EXERCISE:
Scan the records and identify every line in which the string "Introduces" occurs, then return those lines.

Stored items:
^^^^^^^^^^^^^^^^
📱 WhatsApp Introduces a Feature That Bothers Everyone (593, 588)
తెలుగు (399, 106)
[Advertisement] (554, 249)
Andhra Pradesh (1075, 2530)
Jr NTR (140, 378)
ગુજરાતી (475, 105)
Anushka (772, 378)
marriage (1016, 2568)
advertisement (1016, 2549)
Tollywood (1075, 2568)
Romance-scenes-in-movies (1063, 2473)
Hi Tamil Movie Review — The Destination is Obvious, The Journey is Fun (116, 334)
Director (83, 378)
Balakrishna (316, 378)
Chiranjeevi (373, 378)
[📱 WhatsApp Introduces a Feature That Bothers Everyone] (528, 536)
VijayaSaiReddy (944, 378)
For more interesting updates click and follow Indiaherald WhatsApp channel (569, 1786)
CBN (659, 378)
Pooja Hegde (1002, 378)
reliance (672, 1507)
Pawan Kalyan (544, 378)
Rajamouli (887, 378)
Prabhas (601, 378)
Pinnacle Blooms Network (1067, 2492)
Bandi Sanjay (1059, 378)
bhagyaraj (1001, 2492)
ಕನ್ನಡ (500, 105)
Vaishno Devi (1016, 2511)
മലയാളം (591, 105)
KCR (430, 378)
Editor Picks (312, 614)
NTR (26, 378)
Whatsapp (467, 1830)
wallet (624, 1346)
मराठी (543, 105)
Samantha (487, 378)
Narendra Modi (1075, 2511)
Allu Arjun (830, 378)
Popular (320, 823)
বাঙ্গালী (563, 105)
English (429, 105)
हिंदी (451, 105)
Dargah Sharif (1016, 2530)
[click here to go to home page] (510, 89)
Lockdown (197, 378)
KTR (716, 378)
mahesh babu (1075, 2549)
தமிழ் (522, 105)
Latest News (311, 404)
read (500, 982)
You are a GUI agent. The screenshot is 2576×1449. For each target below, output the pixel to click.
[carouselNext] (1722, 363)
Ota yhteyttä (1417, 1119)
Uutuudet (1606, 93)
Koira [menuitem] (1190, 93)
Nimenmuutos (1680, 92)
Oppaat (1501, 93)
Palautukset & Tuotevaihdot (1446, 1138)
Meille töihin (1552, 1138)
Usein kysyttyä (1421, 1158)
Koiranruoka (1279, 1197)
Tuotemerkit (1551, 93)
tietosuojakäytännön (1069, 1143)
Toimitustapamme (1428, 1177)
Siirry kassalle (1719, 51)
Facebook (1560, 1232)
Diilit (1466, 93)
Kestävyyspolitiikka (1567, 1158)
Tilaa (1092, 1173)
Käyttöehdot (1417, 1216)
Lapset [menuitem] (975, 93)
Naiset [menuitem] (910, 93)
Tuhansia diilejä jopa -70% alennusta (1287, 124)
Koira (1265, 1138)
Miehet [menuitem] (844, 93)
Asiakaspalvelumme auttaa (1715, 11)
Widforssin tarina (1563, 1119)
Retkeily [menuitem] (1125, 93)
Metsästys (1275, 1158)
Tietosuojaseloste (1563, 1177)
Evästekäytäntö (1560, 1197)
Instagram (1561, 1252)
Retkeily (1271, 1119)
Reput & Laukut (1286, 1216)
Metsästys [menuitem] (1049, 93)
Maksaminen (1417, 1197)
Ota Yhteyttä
^^^^^^^^^^^^^^^^
PROBLEM SOLUTION:
📱 WhatsApp Introduces a Feature That Bothers Everyone (593, 588)
[📱 WhatsApp Introduces a Feature That Bothers Everyone] (528, 536)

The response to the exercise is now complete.